What you should do = Each of the records below must be reproduced exactly.

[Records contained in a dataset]
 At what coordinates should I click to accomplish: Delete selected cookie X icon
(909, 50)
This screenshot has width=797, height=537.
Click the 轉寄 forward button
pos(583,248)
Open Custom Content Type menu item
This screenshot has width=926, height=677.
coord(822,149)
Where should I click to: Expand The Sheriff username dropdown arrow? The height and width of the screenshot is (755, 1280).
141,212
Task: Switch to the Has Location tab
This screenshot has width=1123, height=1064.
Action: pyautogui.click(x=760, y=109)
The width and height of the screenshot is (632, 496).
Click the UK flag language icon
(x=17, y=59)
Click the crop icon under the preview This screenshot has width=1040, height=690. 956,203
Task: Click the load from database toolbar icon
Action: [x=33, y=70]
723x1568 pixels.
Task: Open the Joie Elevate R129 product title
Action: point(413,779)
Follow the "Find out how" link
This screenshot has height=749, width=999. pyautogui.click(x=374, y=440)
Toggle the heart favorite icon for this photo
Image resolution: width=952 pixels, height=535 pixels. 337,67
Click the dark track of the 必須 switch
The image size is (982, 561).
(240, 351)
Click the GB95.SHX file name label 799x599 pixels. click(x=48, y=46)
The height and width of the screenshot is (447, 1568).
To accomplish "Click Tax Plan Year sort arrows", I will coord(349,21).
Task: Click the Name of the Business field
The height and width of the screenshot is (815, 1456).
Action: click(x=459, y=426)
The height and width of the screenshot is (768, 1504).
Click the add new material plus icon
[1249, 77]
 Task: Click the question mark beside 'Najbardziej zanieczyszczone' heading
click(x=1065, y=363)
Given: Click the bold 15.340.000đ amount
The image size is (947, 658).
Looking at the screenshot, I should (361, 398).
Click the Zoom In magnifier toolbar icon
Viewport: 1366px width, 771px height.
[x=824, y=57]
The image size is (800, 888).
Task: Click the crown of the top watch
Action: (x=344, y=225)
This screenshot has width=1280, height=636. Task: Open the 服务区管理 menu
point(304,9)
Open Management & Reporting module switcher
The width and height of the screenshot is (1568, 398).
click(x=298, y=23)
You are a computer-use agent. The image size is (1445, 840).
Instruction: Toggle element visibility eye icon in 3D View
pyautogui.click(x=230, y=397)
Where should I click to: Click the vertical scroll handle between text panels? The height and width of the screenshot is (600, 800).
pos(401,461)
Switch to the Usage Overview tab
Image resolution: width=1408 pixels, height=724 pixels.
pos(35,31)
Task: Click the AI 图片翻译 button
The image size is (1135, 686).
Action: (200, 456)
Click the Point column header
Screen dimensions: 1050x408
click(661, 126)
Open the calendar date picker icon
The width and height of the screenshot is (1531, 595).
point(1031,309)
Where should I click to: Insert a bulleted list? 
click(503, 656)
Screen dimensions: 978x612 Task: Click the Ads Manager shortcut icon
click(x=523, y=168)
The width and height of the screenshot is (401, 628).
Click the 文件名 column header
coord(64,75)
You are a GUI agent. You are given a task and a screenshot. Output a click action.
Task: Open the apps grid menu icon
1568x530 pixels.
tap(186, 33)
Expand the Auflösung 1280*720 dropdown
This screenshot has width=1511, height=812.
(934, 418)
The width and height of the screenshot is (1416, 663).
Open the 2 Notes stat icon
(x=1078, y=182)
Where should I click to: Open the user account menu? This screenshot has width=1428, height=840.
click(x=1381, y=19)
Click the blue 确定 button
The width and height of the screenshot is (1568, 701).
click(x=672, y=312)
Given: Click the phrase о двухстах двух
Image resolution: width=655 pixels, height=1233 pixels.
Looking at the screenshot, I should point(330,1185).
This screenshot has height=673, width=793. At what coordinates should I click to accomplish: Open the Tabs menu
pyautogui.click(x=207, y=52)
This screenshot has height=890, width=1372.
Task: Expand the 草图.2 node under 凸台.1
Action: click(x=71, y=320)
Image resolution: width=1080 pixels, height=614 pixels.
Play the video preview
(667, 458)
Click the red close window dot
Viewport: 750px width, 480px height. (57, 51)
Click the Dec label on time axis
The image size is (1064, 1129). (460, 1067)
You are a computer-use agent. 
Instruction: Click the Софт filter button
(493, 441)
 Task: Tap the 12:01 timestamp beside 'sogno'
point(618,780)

Output of the exercise =
 At what coordinates should I click to accomplish: Delete selected cookie X icon
(909, 50)
This screenshot has width=797, height=537.
Click the 轉寄 forward button
pos(583,248)
Open Custom Content Type menu item
This screenshot has width=926, height=677.
coord(822,149)
Where should I click to: Expand The Sheriff username dropdown arrow? The height and width of the screenshot is (755, 1280).
141,212
Task: Switch to the Has Location tab
This screenshot has width=1123, height=1064.
Action: pyautogui.click(x=760, y=109)
The width and height of the screenshot is (632, 496).
Click the UK flag language icon
(x=17, y=59)
Click the crop icon under the preview This screenshot has width=1040, height=690. 956,203
Task: Click the load from database toolbar icon
Action: [x=33, y=70]
723x1568 pixels.
Task: Open the Joie Elevate R129 product title
Action: point(413,779)
Follow the "Find out how" link
This screenshot has height=749, width=999. pyautogui.click(x=374, y=440)
Toggle the heart favorite icon for this photo
Image resolution: width=952 pixels, height=535 pixels. 337,67
Click the dark track of the 必須 switch
The image size is (982, 561).
(240, 351)
Click the GB95.SHX file name label 799x599 pixels. click(x=48, y=46)
The height and width of the screenshot is (447, 1568).
To accomplish "Click Tax Plan Year sort arrows", I will coord(349,21).
Task: Click the Name of the Business field
The height and width of the screenshot is (815, 1456).
Action: click(x=459, y=426)
The height and width of the screenshot is (768, 1504).
Click the add new material plus icon
[1249, 77]
 Task: Click the question mark beside 'Najbardziej zanieczyszczone' heading
click(x=1065, y=363)
Given: Click the bold 15.340.000đ amount
The image size is (947, 658).
Looking at the screenshot, I should (361, 398).
Click the Zoom In magnifier toolbar icon
Viewport: 1366px width, 771px height.
[x=824, y=57]
The image size is (800, 888).
Task: Click the crown of the top watch
Action: (x=344, y=225)
This screenshot has width=1280, height=636. Task: Open the 服务区管理 menu
point(304,9)
Open Management & Reporting module switcher
The width and height of the screenshot is (1568, 398).
click(x=298, y=23)
You are a computer-use agent. The image size is (1445, 840).
Instruction: Toggle element visibility eye icon in 3D View
pyautogui.click(x=230, y=397)
Where should I click to: Click the vertical scroll handle between text panels? The height and width of the screenshot is (600, 800).
pos(401,461)
Switch to the Usage Overview tab
Image resolution: width=1408 pixels, height=724 pixels.
pos(35,31)
Task: Click the AI 图片翻译 button
The image size is (1135, 686).
Action: (200, 456)
Click the Point column header
Screen dimensions: 1050x408
click(661, 126)
Open the calendar date picker icon
The width and height of the screenshot is (1531, 595).
point(1031,309)
Where should I click to: Insert a bulleted list? 
click(503, 656)
Screen dimensions: 978x612 Task: Click the Ads Manager shortcut icon
click(x=523, y=168)
The width and height of the screenshot is (401, 628).
Click the 文件名 column header
coord(64,75)
You are a GUI agent. You are given a task and a screenshot. Output a click action.
Task: Open the apps grid menu icon
1568x530 pixels.
tap(186, 33)
Expand the Auflösung 1280*720 dropdown
This screenshot has width=1511, height=812.
(934, 418)
The width and height of the screenshot is (1416, 663).
Open the 2 Notes stat icon
(x=1078, y=182)
Where should I click to: Open the user account menu? This screenshot has width=1428, height=840.
click(x=1381, y=19)
Click the blue 确定 button
The width and height of the screenshot is (1568, 701).
click(x=672, y=312)
Given: Click the phrase о двухстах двух
Image resolution: width=655 pixels, height=1233 pixels.
Looking at the screenshot, I should point(330,1185).
This screenshot has height=673, width=793. At what coordinates should I click to accomplish: Open the Tabs menu
pyautogui.click(x=207, y=52)
This screenshot has height=890, width=1372.
Task: Expand the 草图.2 node under 凸台.1
Action: click(x=71, y=320)
Image resolution: width=1080 pixels, height=614 pixels.
Play the video preview
(667, 458)
Click the red close window dot
Viewport: 750px width, 480px height. (57, 51)
Click the Dec label on time axis
The image size is (1064, 1129). (460, 1067)
You are a computer-use agent. 
Instruction: Click the Софт filter button
(493, 441)
 Task: Tap the 12:01 timestamp beside 'sogno'
point(618,780)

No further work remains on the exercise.